Heyecan bir sarmaşık gibi bedenimi sarmıştı ve etkisini tüm duygularımda gösteriyordu. Bu etki kalbimi esiri altına çoktan almıştı. Bir hız trenine binmiş gibi atan kalbim, artık göğsümün onu hapsettiği parmaklıkları kırıp ortaya çıkmak istercesine hızla çarpıyordu. Nefesim, her an kesilebilirdi ve bu heyecan ile aramdaki savaşta beni yenilgiye uğratacak en büyük darbeyi atabilirdi. Bir doğum gününün heyecan duygusu insanı ne kadar etkileyebilirdi bilmem ama beni fazlası ile etkiliyordu.

Geniş odamın içinde bulunan fransız cama doğru gittim. Bugün gökyüzünü ışığı ile kaplayan ayın, en güzel hali olan dolunay vardı. Gökyüzü adeta bir ayna misali yeryüzüne yansıyor, yıldızlar ise bu yansımaya eşlik ediyordu. Sanki ay, bu gece insanların kendisini izlemesini istiyormuş gibi parıldıyordu.

Gökyüzünün bu olağanüstü görünümüne daha yakından şahit olmak için camı açtım ve ılık havanın tenime çarpıp odamın içine dolmasına izin verdim. Dudaklarım aralandığında geceyi bir pelerin gibi saran serin havayı içime çektim. Gözlerim şehrin hayat bulgularını gösteren sokak ışıklarına doğru kayıp ardından tekrar gökyüzünün bu gece sergilemiş olduğu karanlık ve aydınlığın festivali ile buluştu.

Ayın yaymış olduğu parlak ışık bir mızrak misali içimden geçerken yaşatmış olduğu etkiyi iliklerime kadar hissettim.

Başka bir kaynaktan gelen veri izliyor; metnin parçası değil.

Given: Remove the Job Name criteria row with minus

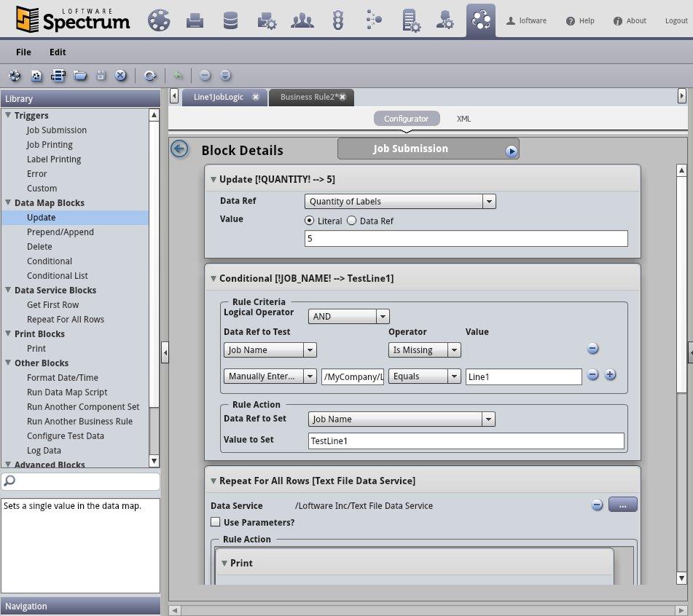Looking at the screenshot, I should click(592, 349).
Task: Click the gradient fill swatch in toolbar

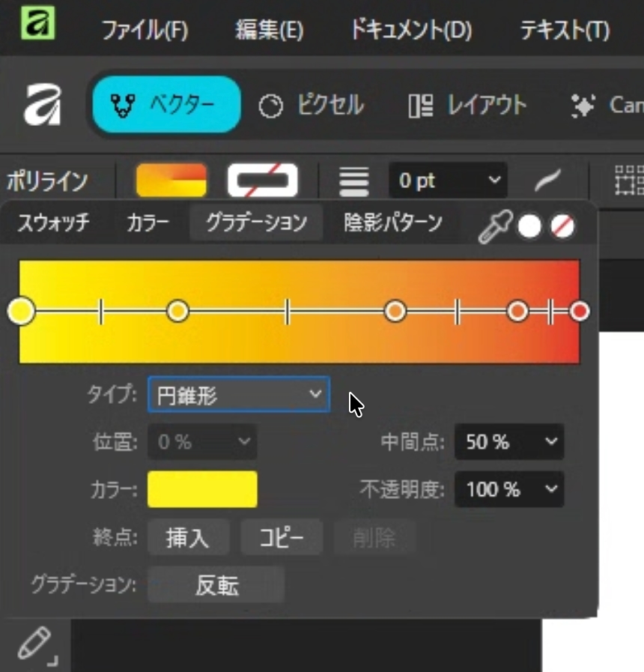Action: click(x=171, y=181)
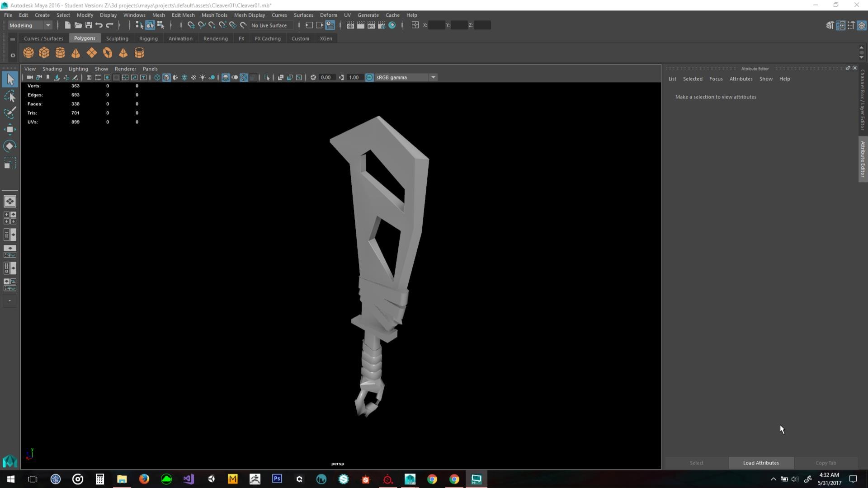Viewport: 868px width, 488px height.
Task: Create a polygon sphere from shelf
Action: pyautogui.click(x=28, y=53)
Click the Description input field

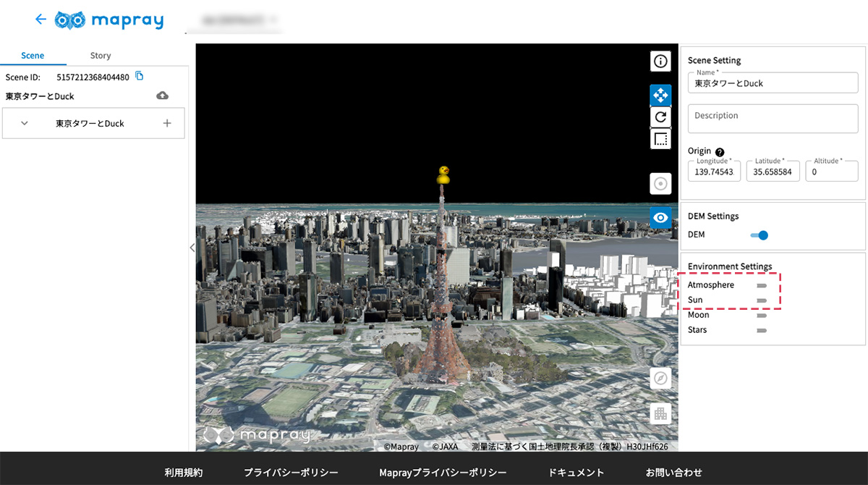[x=773, y=119]

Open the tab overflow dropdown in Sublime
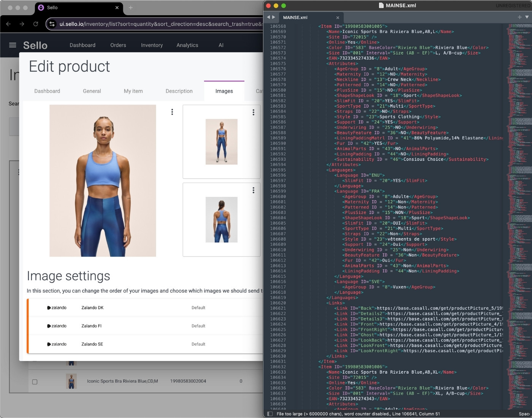coord(526,17)

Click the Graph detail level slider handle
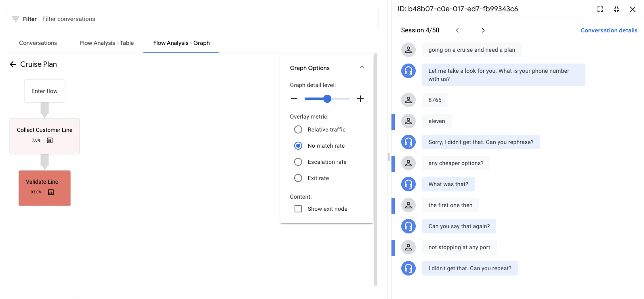click(327, 99)
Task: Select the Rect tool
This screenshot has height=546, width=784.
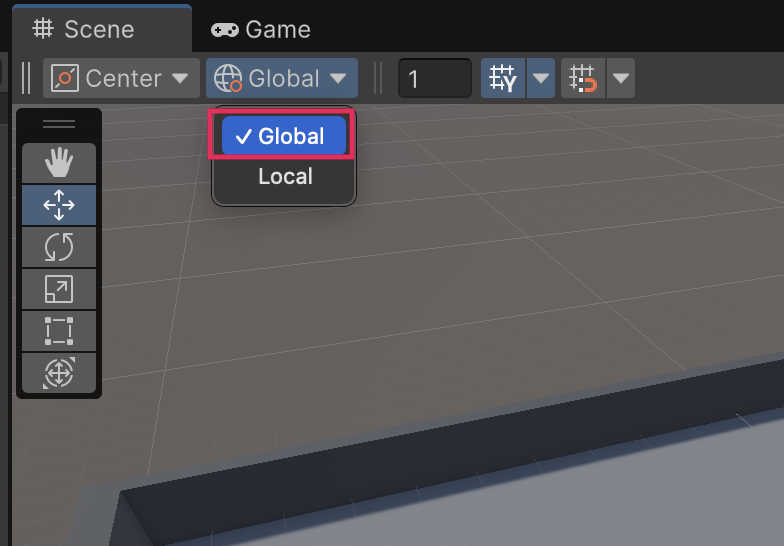Action: click(x=59, y=331)
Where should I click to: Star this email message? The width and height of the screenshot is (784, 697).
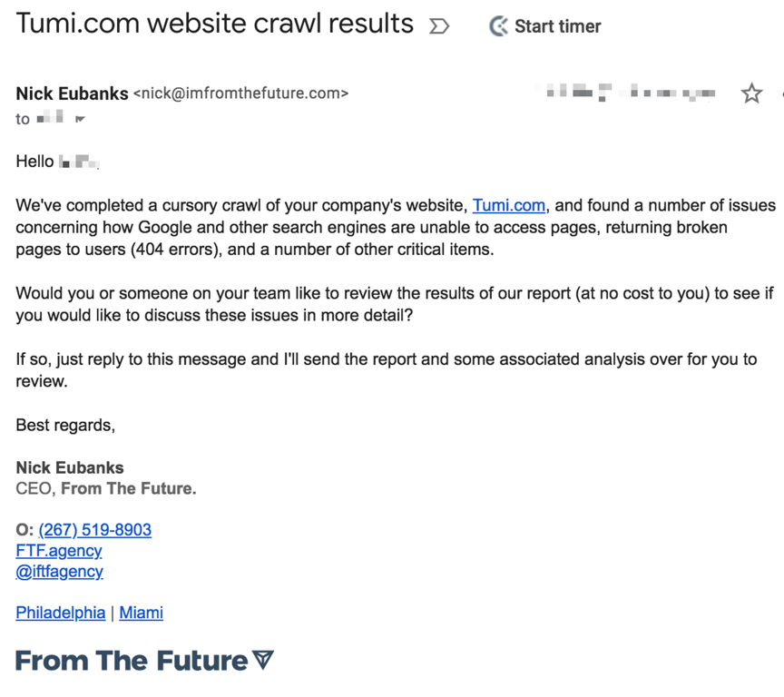pyautogui.click(x=751, y=93)
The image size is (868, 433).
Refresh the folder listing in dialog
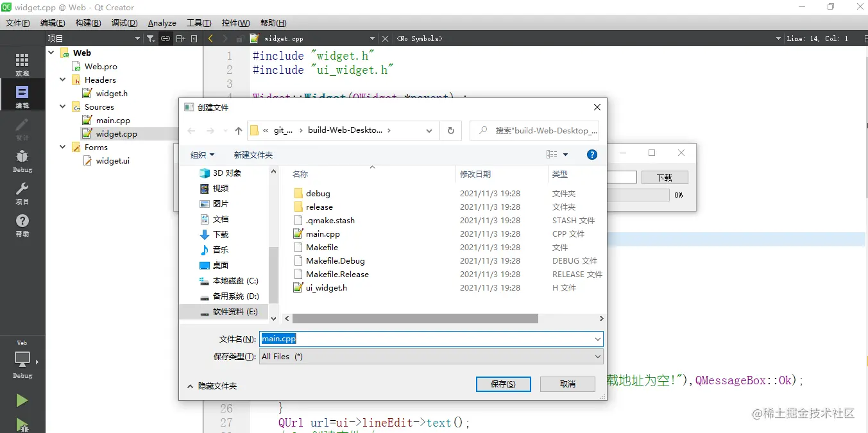(450, 130)
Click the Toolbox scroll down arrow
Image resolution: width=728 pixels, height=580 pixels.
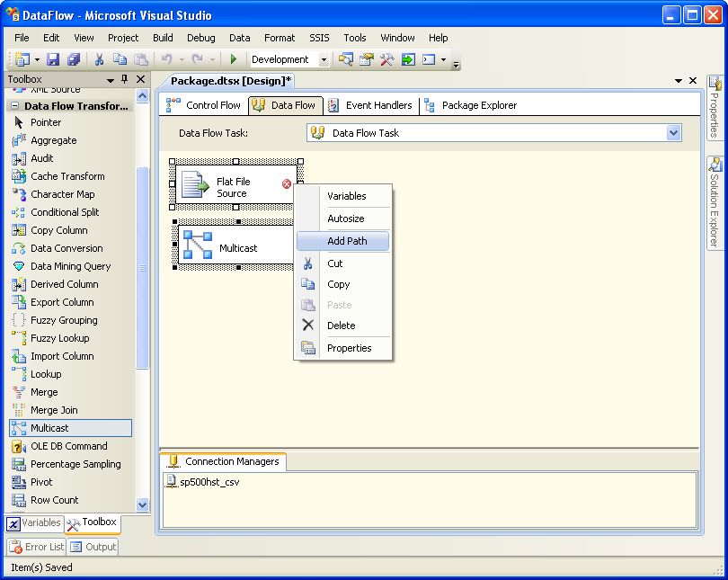(142, 504)
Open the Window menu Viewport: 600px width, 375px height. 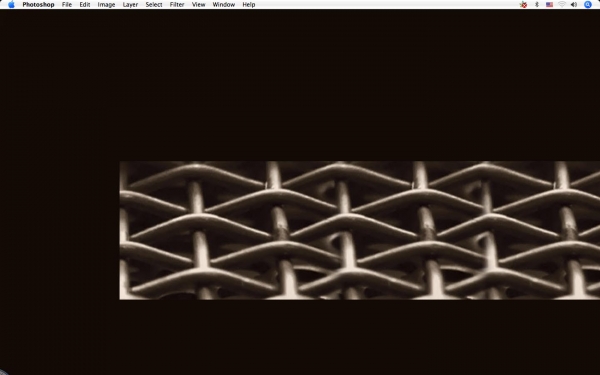pyautogui.click(x=223, y=5)
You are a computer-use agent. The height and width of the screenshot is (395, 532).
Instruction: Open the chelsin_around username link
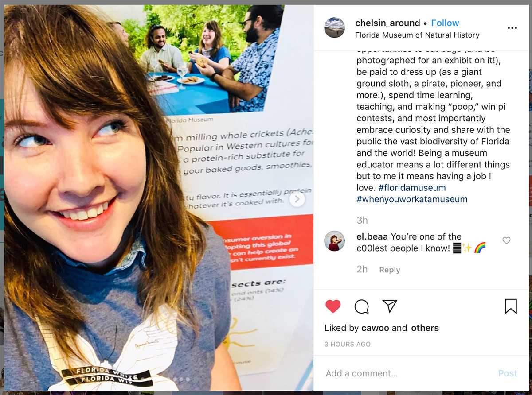(x=387, y=23)
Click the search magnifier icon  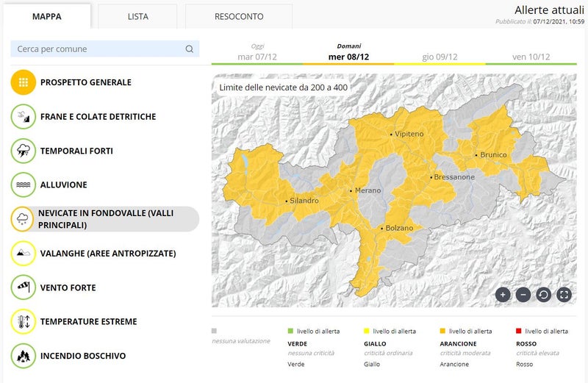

Her doğum günümden önce tattığım duyguların aynısını bir kez daha tadıyordum ama bu gece o gecelerden farklıydı. Sanki her bir duygum, her bir hissim daha da yoğunlaşmıştı ve içime soğuk ile sıcağın birleştiği etkiler bırakıyordu.

Tenime çarpan ılık esintiyle beraber camın kenarından çekilip odamın köşesinde bulunan çalışma masama doğru gittim. Beyaz deri sandalyeye oturmadan önce masanın üzerindeki lambayı açtım. Işık karanlıkta kalan çizimlerimi ve dosyamın üzerine yansırken bende yerime oturdum.

Önceden çizmiş olduğum çizimlerimde gözlerim gezindi ve içimi ufak çaplı bir huzur kapladı. Küçüklüğümden itibaren çizim yapmayı seven biriydim. Elime bir kalem verildiğinde tüm dünyaya sahip olmuşum gibi hissediyordum. Kendi dünyamı kendi tuvalime işliyordum. Yeri geldiğinde bir kitabın arkasına, yeri geldiğinde ise bir masanın üzerine o an hissettiklerimi yansıtıyordum. Çizim benim için farklı bir dünyanın kapılarını açan anahtardı ve ben, her elime o anahtarı aldığımda, zihnimdeki hayal dünyasına giden kapıların önünde kendimi buluyordum.

Bu sene de istediğim bölüm olan mimarlığı kazanmıştım. Belki zorlu yollardan geçmiştim ama sonucuna da değmişti. Bilgisayarımın ekranında büyük harflerle istediğim üniversitenin adı yazarken gözlerimden mutluluk yaşları dökülmüştü. Her şeyin ilk defa güzel ve sorunsuz şekilde geçtiği bir seneyi yaşıyordum. Her istediğimi bir bir elde ediyordum. Kendi geleceğimi, kendi ayaklarımın üzerinde durarak oluşturmanın hayalini kuruyordum.

Hani derler ya, çok gülen illaki çok ağlar diye. Ben bunun olmaması için bile uğraşıyordum. Attığım her adımı düşünerek atıyordum. Yoluma çıkan engelleri küçük ya da büyük ayırt etmeden dikkatlice geçmeye çalışıyordum. En ufak bir hata yapmaya bile tahammülüm yoktu. Bana çizilmiş olan bu yolda duraklamak istemiyordum.

Çizim dosyasının üzerine bırakmış olduğum kalemi alıp ardından boş bir kâğıdın üzerine değdirdim. Zihnimde kendime ait bir hayal dünyası vardı. O dünyanın bana hissettirdiklerinden yola çıkarak çizmeye başladım. Duygularım, damarlarımda dolaşan bir kan misali hızlıca hareket ederek, zihnimde yer alan hayal dünyasının kapılarını çalmaya başladığında dışarısı ile aramdaki bağı çoktan koparmıştım.

Sadece birkaç dakika sonra kabataslak olarak kâğıda çizmiş olduğum resme baktığımda bir haftadır çizdiğim resimlerden farkı olmadığını gördüm ve bu durum her zamanki gibi tenimin ürpermesine neden oldu.